Watching your weight: 8 ways to keep your diet on track
Posted on 15/08/2017 by
How can you sustain a healthy diet?
There's nothing worse than putting in the work, but seeing very little results.
You put every ounce of effort into working towards your weight loss by constructing a diet that you follow religiously. You tick all the right boxes, eat what you've intended to, and really, really try to dial everything in. But for some reason, it doesn't work. After maybe only days, or maybe after weeks, you break from it, and your diet goes out the window.
In fact, you find that you just can't stick to it. But why?
Being able to adhere to our diet is what will guarantee whether we see the weight loss results we want, and there are ways and means for us to improve the likelihood of successfully accomplishing that.
To save you time, and to eliminate the guesswork, here are my top eight tips for improving your diet adherence...
1. Make small changes
Consider what is easier to do, making one or two changes all at once or making nine or ten? It's easy to begin feeling overwhelmed by the amount of "new" things we have to direct our energy towards when making changes in our diet, and all too often will give up when we realize we can't sustain it.

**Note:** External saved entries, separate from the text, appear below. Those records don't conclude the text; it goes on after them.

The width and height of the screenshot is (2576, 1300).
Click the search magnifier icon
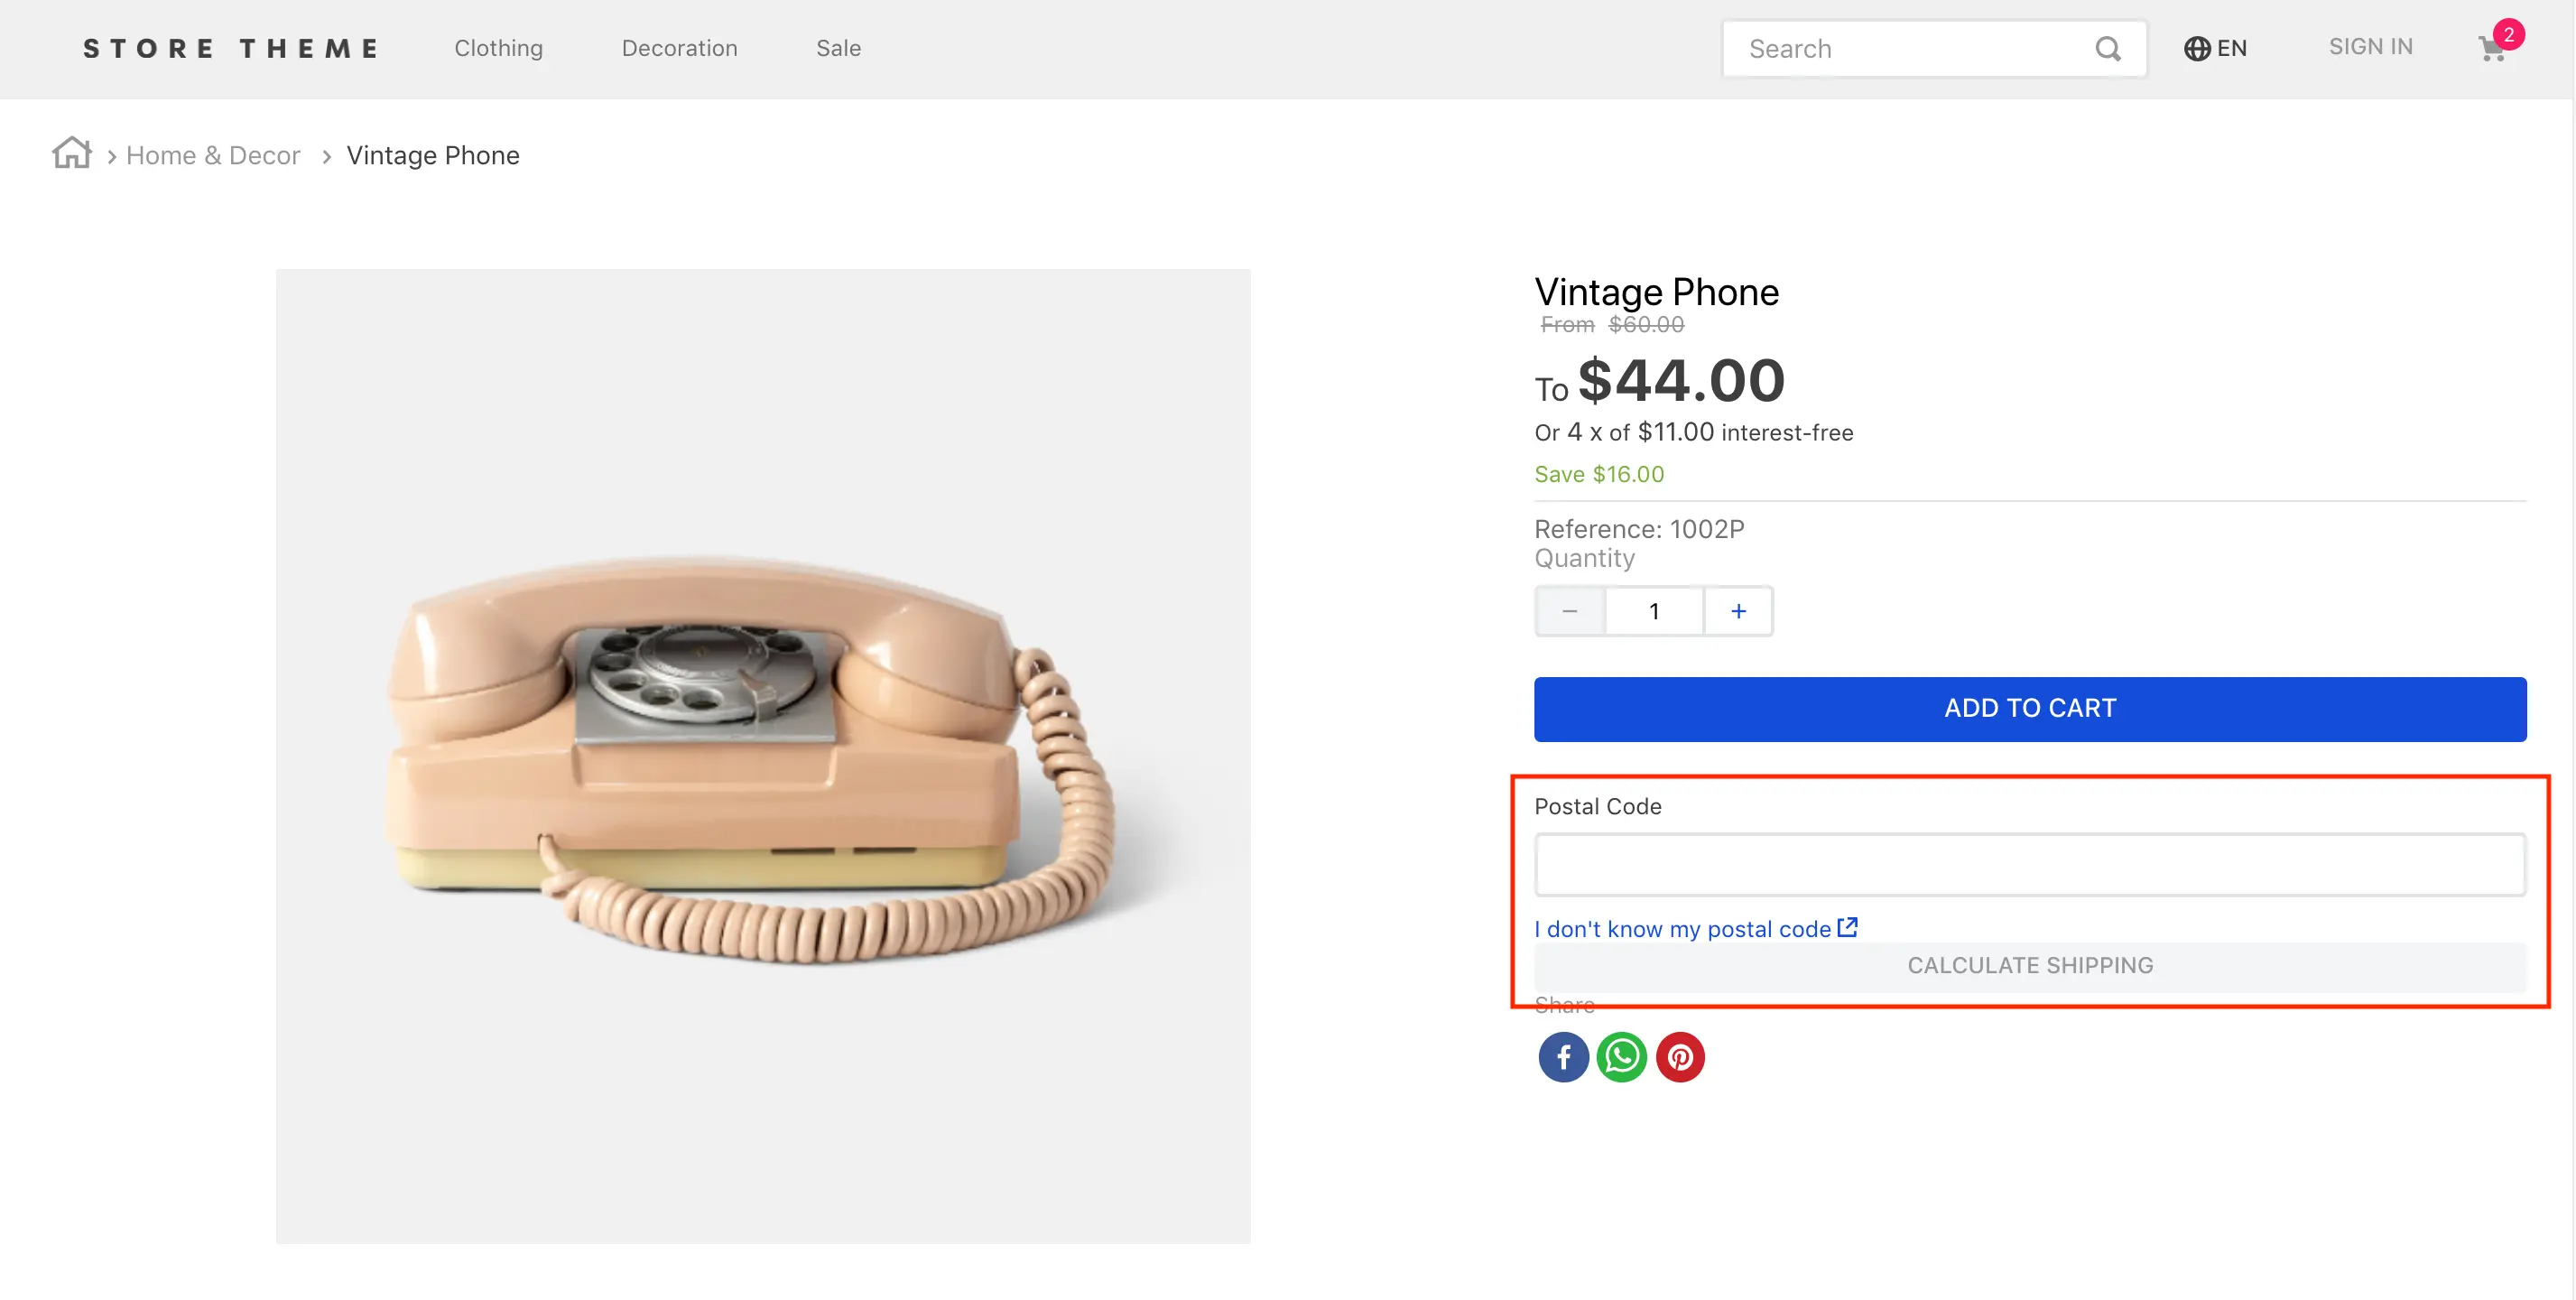coord(2108,48)
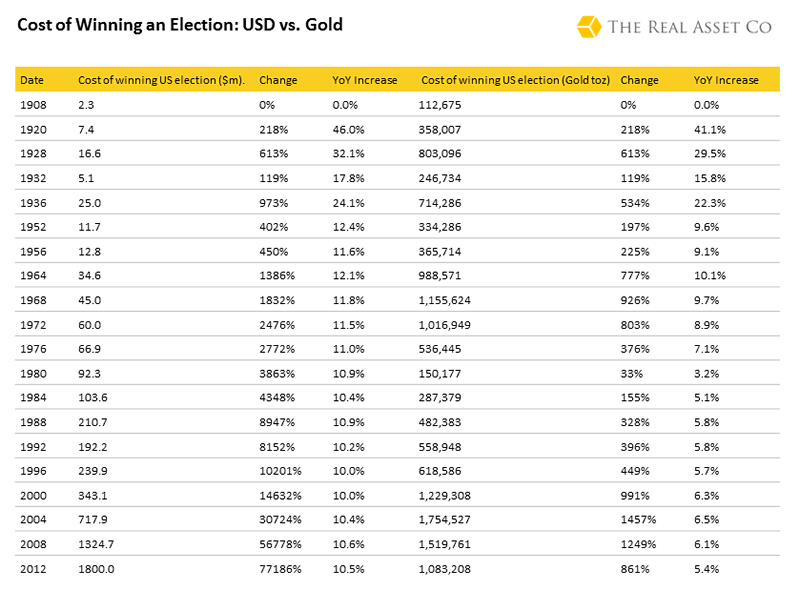The width and height of the screenshot is (800, 591).
Task: Select the 1908 row date cell
Action: click(x=32, y=104)
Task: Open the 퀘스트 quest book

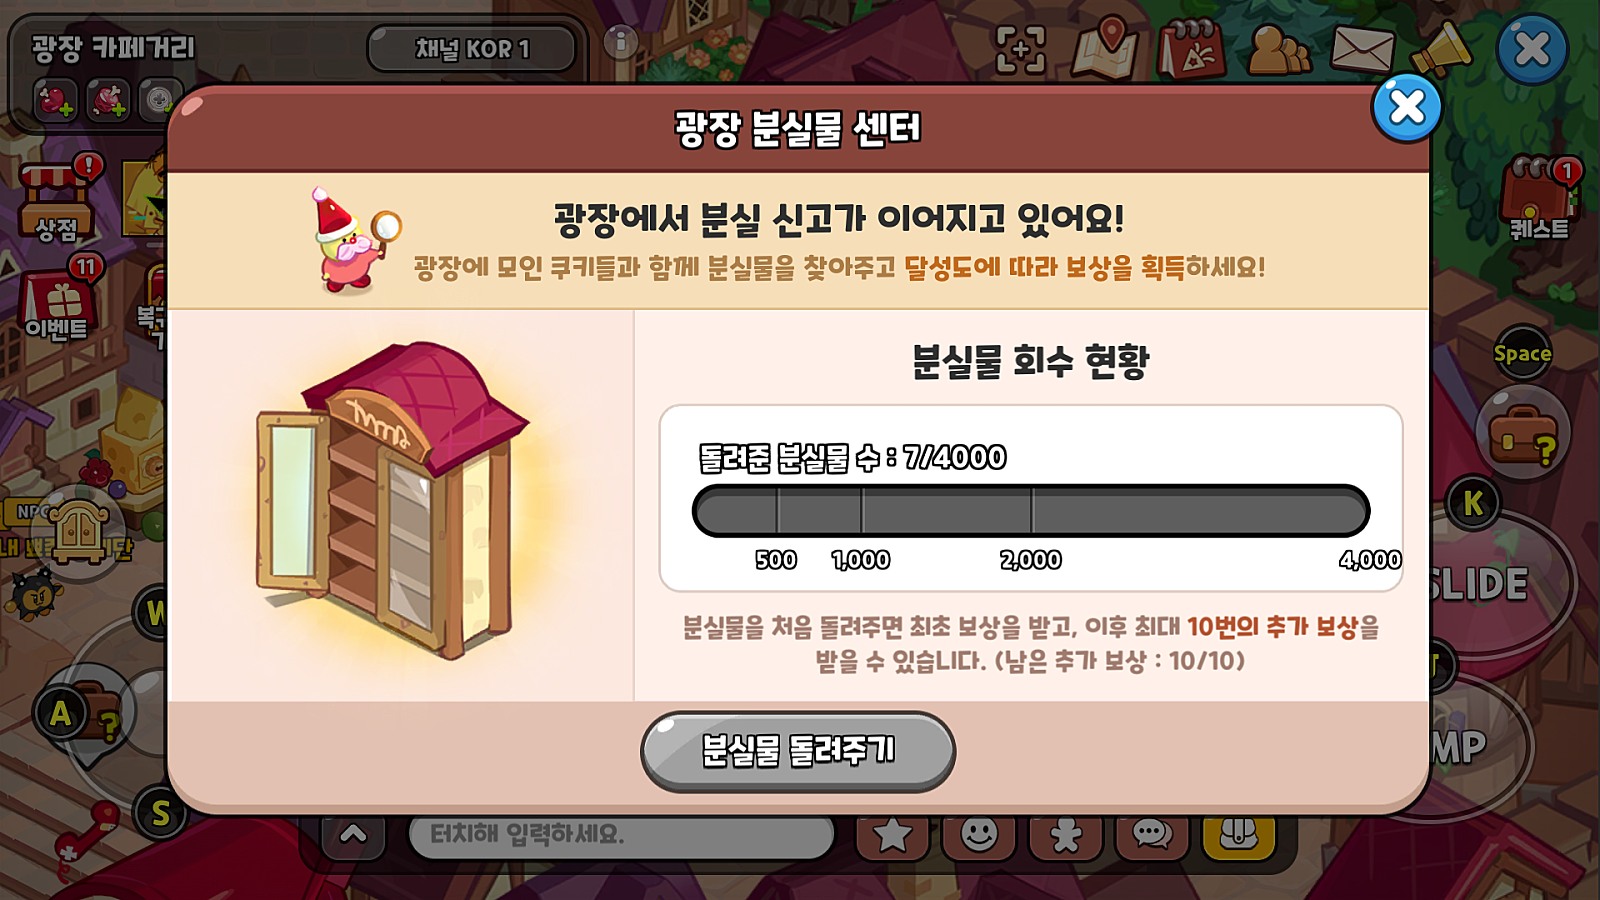Action: 1539,198
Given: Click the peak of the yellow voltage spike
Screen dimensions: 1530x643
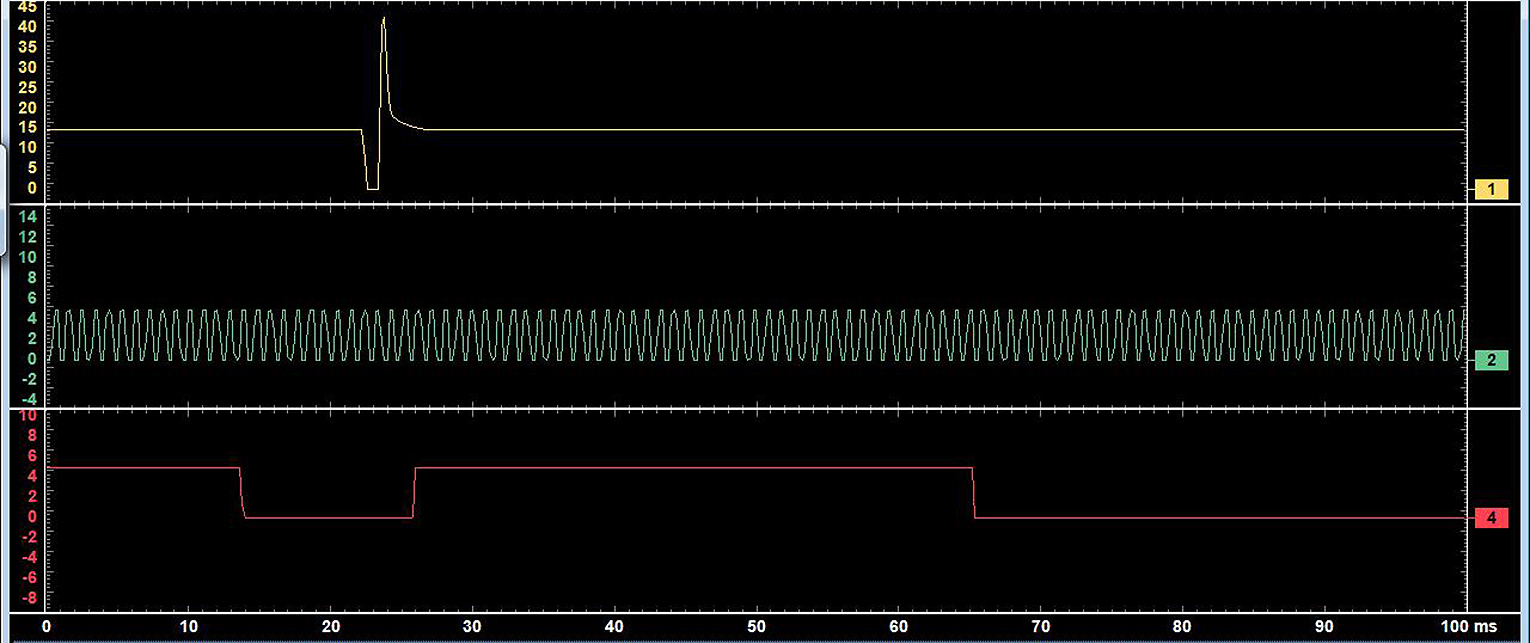Looking at the screenshot, I should (x=383, y=19).
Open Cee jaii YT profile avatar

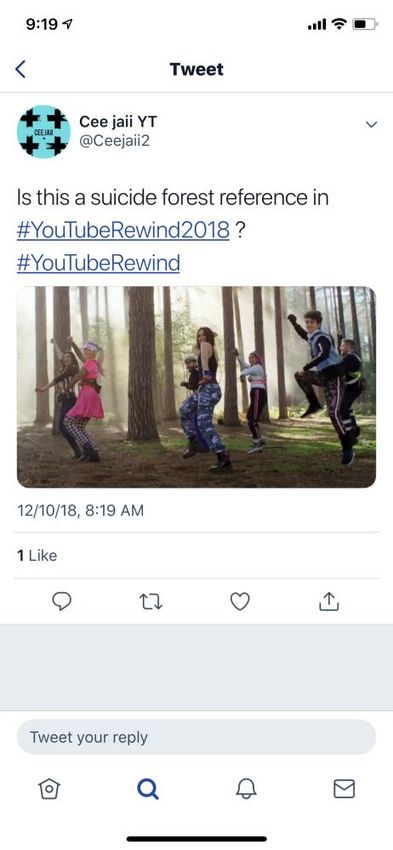[44, 132]
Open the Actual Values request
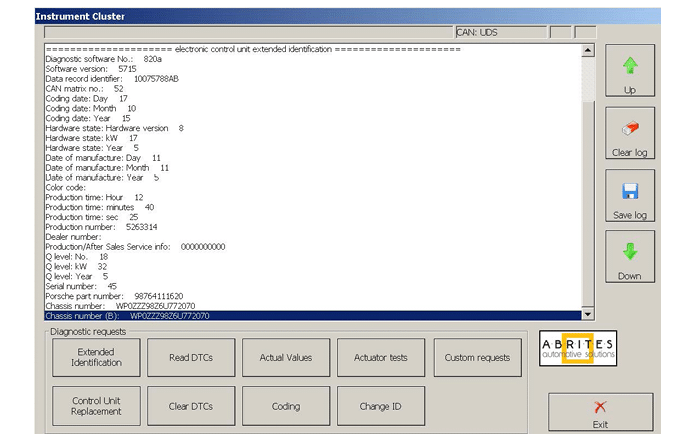This screenshot has width=697, height=441. pyautogui.click(x=286, y=357)
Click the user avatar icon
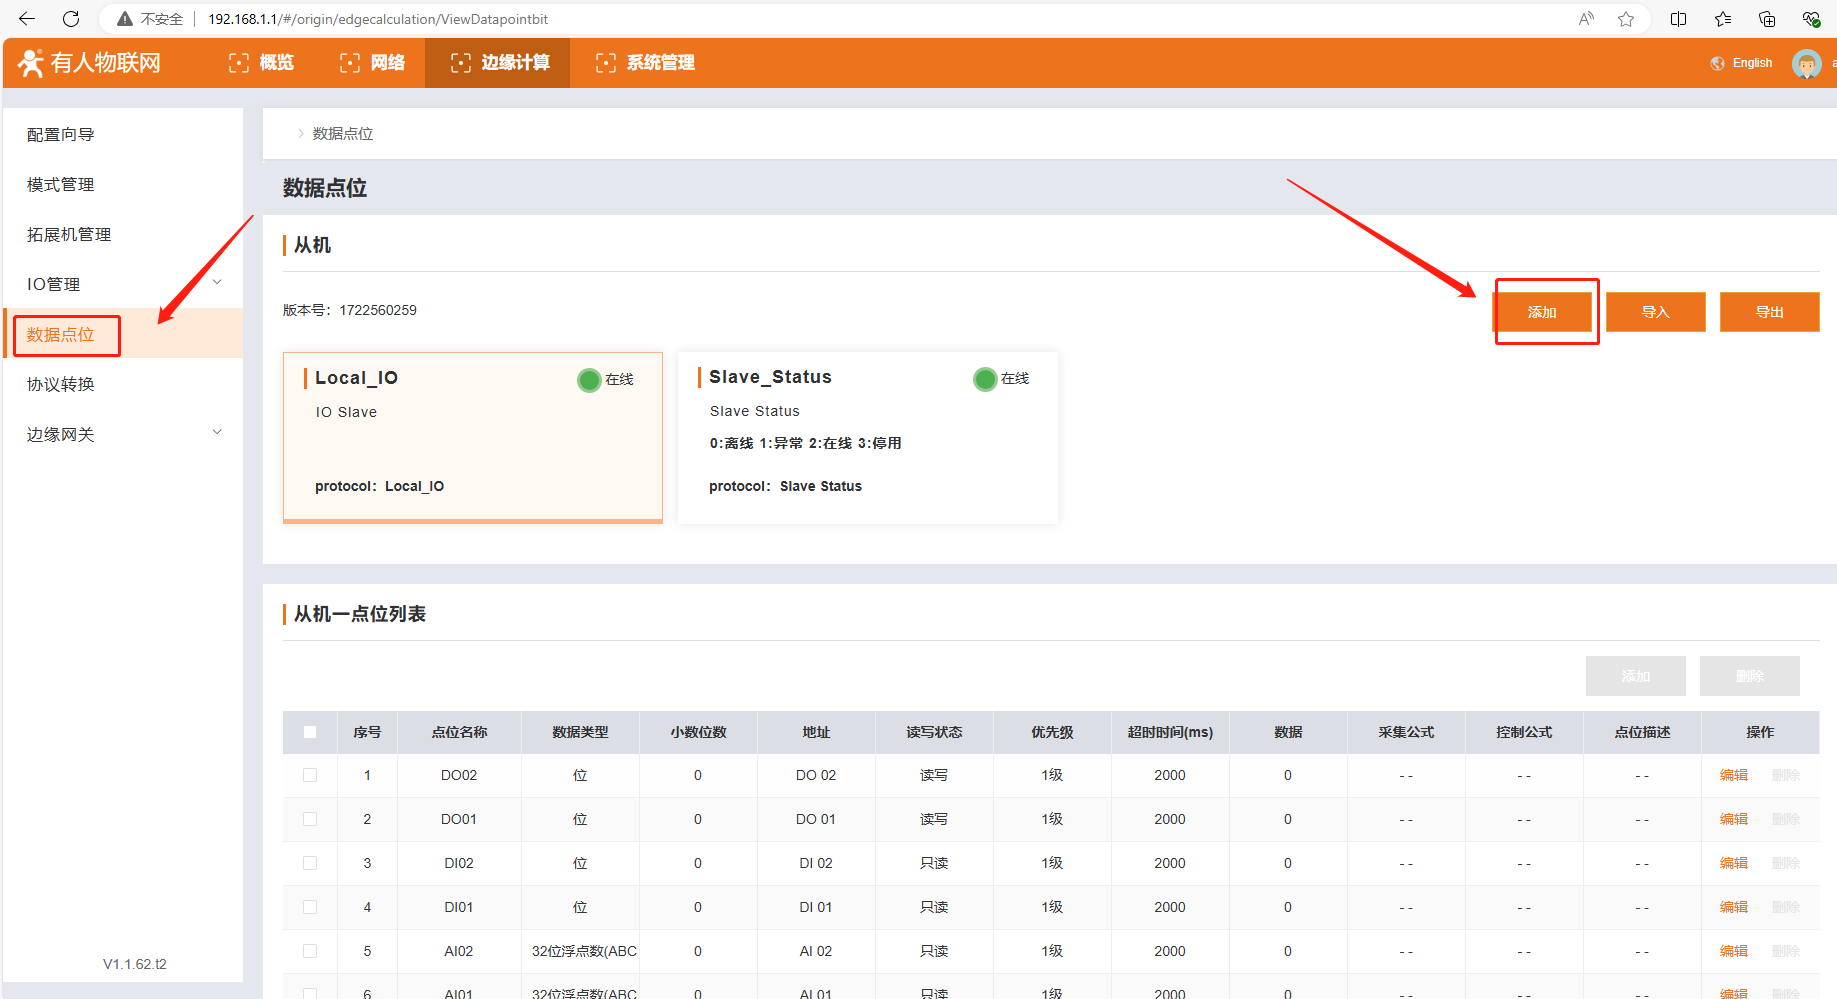Image resolution: width=1837 pixels, height=999 pixels. click(1806, 63)
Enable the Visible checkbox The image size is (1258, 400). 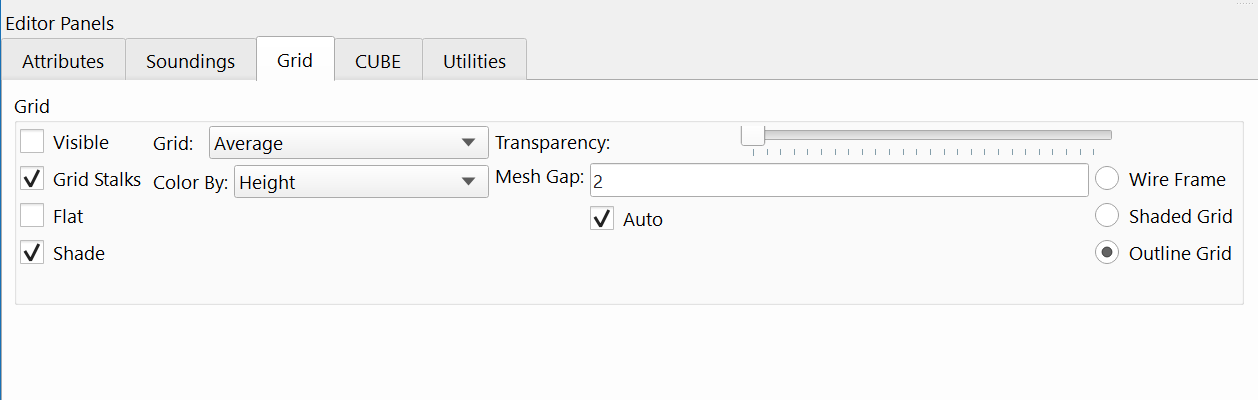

We have a much greater hope of succeeding at sticking with those changes by not demanding too much from ourselves at once, aiming to implement small (but important) changes at any one time.
2. Build a support network
Surrounding yourself with others who support our goals and encourage positive behaviours can have a huge impact on motivating us to stay consistent with our efforts.
Similarly, spending time with others who don't offer that support can very easily lead to frequently making poor dietary choices or overindulging when we likely wouldn't have done otherwise - peer pressure is a powerful influence!
Spending more time with those who encourage our efforts, socializing with other gym members, or joining online fitness/coaching and communities can all be great ways of building up that positive support network.
3. Be flexible
Setting strict boundaries and rigid structures might help net us some rapid results, but the hopes of sustaining this method are typically slim, so it's rare we see long-term results from it (or keep the results we do manage to achieve.)
It's important for us to be able to have some degree of flexibility in our diets, as it pulls us out of the restriction-to-binge cycles which often happen when we begin cutting our favourite foods out of our diets.
By being able to still include these foods on a moderated basis, we are much less likely to overeat on them once we find we can no longer resist our cravings for those foods. Moderation is key!
4. Increase your accountability
It's much easier to find ourselves breaking from our usual diet if there's no real "need" or demand for us to stick to it (who's gonna know if you just sack the whole thing in for a couple days, right?)
That's where accountability comes in. Having ways and means of ensuring that we are following through with what we intend to do can be the difference between adhering to our diet and not.
Announcing our intentions to our support network or PT sets expectations for us to live up to. If we have others holding us accountable for our actions, we're much more likely to follow through with those intentions.
5. Remove temptation (sort of...)
Having a food environment where "treat" or higher calorie foods are more easily accessible will make us more prone to eating and snacking on those foods (even mindlessly.)
By altering that environment, we reduce the likelihood of that happening. Even if not completely removing those foods from the house (we can still allow ourselves to eat them in moderation, remember?) by making them less accessible, or by having better food choices more readily available, our inclination to overeat on these foods can be reduced.
6. Stick to what you enjoy
It almost sounds too obvious, but attempting to stick to a diet based on foods we don't particularly enjoy eating will never last.
They could be the healthiest foods on the planet, but if we can't stand the taste of them, we'll find ourselves beginning to deviate more and more from our diet.
Instead, we should aim to focus on building our diet around foods which we enjoy, and yes, that even means leaving room for some of the "bad" stuff in there too.
7. Avoid extremes
Throwing ourselves straight into a very low calorie intake coupled with a high training volume will only ever be sustainable in the short term - after a few weeks, despite best intentions, intense hunger and fatigue will lead to us breaking from our diet.
Instead, creating a small calorie deficit by only eating 10-15% below our maintenance needs will allow us to maintain a reasonable calorie intake, with a more modest, but more consistent, rate of weight loss.
8. Accept the slip-ups
Realistically, no-one can adhere to their diet, 100% of the time.
Everyone has slip-ups, overindulgences and heavy weekends - it's all just part of life, and nobody is perfect! How we deal with that though can determine how likely it is to set us up for it happening again.
Responding too drastically and attempting to become super strict as a means of undoing any damage will only last so long before the demand is too much, driving us to once again break from our diet. This often becomes a vicious cycle. Instead, our bestoption is typically to just acknowledge our slip-up, accept it, and move on.